The team directed 16 Osaka University students to grab the device holding their designated, writhing soft robot morsel, place the edible portion in their mouth, allow it to move about for 10 seconds, then chomp. Another (possibly relieved) group of control students also ate a normal, immobile gelatin gummy. Following their meals, each volunteer answered a survey including questions such as:

– Did you think what you just ate had animateness?

– Did you feel an emotion in what you just ate?

– Did you think what you just ate had intelligence?

– Did you feel guilty about what you just ate?

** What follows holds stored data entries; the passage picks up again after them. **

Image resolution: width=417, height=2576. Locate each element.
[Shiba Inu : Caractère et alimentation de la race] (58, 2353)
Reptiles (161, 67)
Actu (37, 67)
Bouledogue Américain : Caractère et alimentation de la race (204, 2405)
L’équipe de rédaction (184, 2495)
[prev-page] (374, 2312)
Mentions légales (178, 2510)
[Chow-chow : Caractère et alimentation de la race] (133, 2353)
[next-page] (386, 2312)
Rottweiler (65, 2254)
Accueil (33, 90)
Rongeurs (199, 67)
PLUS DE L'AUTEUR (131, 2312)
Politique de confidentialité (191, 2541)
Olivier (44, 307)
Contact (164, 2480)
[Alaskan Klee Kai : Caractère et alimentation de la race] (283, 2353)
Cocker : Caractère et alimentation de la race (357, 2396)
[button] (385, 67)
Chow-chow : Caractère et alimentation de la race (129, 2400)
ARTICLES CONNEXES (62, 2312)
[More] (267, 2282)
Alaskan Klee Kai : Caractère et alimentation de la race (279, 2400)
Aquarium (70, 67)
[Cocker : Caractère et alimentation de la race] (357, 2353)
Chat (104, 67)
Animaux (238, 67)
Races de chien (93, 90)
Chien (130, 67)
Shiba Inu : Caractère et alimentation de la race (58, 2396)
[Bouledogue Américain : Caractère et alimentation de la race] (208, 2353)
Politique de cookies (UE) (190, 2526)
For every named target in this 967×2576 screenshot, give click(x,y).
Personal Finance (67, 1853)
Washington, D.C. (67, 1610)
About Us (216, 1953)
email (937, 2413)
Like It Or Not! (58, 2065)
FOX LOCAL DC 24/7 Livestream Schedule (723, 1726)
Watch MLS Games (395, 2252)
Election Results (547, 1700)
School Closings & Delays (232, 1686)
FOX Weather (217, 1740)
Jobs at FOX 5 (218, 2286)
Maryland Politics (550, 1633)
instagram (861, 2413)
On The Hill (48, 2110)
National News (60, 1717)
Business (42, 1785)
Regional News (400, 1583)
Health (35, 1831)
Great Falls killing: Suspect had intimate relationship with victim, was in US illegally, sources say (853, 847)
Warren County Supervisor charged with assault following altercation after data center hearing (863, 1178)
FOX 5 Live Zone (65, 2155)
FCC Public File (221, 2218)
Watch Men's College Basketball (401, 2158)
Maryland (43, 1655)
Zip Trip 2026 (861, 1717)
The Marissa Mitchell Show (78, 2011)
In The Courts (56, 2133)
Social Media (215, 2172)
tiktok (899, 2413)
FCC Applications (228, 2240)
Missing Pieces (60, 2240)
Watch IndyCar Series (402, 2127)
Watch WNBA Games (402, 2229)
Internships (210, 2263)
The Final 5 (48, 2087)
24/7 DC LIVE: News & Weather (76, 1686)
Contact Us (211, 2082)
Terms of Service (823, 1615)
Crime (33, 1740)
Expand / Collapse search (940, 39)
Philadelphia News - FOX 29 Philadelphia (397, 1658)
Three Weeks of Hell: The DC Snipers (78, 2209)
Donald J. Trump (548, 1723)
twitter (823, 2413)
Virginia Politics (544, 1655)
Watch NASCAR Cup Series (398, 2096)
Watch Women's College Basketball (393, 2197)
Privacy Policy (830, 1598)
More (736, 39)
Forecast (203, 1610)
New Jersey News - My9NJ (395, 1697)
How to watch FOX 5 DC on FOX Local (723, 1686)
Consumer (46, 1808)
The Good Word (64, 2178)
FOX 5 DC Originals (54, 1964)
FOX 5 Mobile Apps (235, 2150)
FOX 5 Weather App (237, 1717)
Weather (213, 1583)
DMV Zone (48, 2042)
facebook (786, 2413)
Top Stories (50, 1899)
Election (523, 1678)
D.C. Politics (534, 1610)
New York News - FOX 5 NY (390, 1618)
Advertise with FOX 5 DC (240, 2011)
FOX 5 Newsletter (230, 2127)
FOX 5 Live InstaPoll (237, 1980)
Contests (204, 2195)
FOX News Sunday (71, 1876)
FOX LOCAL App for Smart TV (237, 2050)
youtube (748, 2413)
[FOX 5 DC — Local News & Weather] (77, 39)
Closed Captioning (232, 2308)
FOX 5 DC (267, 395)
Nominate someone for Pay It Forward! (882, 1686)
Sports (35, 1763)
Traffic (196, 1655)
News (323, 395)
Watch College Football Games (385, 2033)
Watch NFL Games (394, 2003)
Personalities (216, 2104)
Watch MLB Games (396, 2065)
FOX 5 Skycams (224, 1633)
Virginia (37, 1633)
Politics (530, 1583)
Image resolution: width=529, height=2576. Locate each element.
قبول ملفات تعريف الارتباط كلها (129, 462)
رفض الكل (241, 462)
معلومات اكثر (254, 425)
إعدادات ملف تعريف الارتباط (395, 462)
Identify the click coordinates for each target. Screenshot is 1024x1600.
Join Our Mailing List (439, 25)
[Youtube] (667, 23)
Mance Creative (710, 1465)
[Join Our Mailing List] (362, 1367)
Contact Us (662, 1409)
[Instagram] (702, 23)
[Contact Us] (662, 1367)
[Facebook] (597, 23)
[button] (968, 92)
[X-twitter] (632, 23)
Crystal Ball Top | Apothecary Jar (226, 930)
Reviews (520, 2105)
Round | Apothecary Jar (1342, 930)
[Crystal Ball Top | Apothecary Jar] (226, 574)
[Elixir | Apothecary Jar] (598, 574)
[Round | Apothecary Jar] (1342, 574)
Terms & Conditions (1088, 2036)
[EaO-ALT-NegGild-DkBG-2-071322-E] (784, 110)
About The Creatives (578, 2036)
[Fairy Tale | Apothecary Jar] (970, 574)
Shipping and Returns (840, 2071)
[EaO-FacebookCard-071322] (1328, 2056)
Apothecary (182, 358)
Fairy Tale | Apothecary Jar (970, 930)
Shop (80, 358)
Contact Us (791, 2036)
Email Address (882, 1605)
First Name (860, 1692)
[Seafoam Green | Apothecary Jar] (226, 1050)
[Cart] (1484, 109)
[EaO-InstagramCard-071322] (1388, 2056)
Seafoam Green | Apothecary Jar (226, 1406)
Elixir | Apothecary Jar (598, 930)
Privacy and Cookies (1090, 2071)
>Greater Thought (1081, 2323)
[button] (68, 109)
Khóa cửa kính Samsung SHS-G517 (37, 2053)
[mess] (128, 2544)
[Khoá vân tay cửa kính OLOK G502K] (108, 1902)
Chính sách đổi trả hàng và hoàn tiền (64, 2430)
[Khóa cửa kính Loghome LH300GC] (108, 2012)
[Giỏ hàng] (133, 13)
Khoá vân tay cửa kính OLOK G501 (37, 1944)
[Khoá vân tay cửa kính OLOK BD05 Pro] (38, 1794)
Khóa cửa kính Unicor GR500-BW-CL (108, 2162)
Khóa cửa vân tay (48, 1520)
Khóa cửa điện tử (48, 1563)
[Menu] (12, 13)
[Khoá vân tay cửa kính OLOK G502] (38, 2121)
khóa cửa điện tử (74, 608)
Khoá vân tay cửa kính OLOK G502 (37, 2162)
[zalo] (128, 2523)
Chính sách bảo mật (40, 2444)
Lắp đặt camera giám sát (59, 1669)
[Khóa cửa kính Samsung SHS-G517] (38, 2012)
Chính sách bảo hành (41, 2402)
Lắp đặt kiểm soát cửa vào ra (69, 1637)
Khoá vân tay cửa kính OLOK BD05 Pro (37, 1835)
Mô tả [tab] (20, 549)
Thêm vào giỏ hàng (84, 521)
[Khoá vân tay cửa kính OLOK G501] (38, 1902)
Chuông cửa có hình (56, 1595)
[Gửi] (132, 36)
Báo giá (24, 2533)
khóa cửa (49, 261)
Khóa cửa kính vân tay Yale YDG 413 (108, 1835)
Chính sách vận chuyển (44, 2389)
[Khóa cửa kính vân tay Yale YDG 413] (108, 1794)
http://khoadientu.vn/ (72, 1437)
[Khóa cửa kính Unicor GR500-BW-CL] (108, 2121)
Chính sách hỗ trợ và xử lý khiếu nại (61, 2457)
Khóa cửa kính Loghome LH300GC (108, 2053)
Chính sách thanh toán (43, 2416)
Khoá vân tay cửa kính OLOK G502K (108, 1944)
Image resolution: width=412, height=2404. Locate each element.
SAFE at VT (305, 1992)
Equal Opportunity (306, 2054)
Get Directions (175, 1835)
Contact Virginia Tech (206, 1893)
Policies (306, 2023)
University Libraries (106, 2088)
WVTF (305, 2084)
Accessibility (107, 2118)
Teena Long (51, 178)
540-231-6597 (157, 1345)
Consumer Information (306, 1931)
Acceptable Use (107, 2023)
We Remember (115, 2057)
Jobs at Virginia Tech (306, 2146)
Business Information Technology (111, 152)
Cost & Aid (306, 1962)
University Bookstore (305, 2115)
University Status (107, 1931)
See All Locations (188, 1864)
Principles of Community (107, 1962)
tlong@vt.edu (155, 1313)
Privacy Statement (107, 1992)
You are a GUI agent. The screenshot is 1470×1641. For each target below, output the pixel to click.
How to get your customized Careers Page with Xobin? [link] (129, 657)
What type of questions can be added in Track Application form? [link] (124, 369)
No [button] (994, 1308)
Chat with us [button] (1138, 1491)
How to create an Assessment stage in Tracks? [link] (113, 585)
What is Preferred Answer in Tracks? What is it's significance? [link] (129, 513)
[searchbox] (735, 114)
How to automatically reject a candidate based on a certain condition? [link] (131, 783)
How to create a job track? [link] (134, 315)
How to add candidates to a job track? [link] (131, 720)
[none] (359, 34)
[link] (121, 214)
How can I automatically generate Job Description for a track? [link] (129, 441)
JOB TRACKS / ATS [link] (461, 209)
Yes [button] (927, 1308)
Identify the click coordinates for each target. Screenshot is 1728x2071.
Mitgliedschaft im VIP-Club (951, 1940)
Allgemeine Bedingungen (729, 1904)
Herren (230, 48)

Perhaps unsurprisingly, it seems that a meal’s experience can be influenced by whether or not the thing you just put in your mouth is also moving around in your mouth. Students described this sensation using the Japanese onomatopoeic terms gabu, or “grappling,” and kori-kori, meaning “crisp.” Movement also more frequently caused volunteers to feel a bit of guilt at eating a “still living” dish, as well as attach a sense of intelligence to it.

While only an early attempt at looking into some of the dynamics in odorigui, researchers believe more intricate soft robot designs can allow for more accurate experiments. Meanwhile, such research could lead to a “deepening understanding of ethical, social, and philosophical implications of eating,” as well as potential uses in medical studies involving oral and psychological connections. There’s also a possibility for “innovative culinary” experiences down the line, so who knows what might be coming to high-brow restaurants in the future—perhaps gyrating gyros, or wobbly waffles. Hopefully, nothing too macabre will wind up on menus. It’s certainly something researchers took into consideration during their tests.

“NOTE: During the experiment, we did not draw a face on the edible robot,” reads the fine print at the bottom of the demonstration video, presumably meaning they were just having a bit of fun with the project.

Which is good to hear. Otherwise, this whole thing might have come across as weird.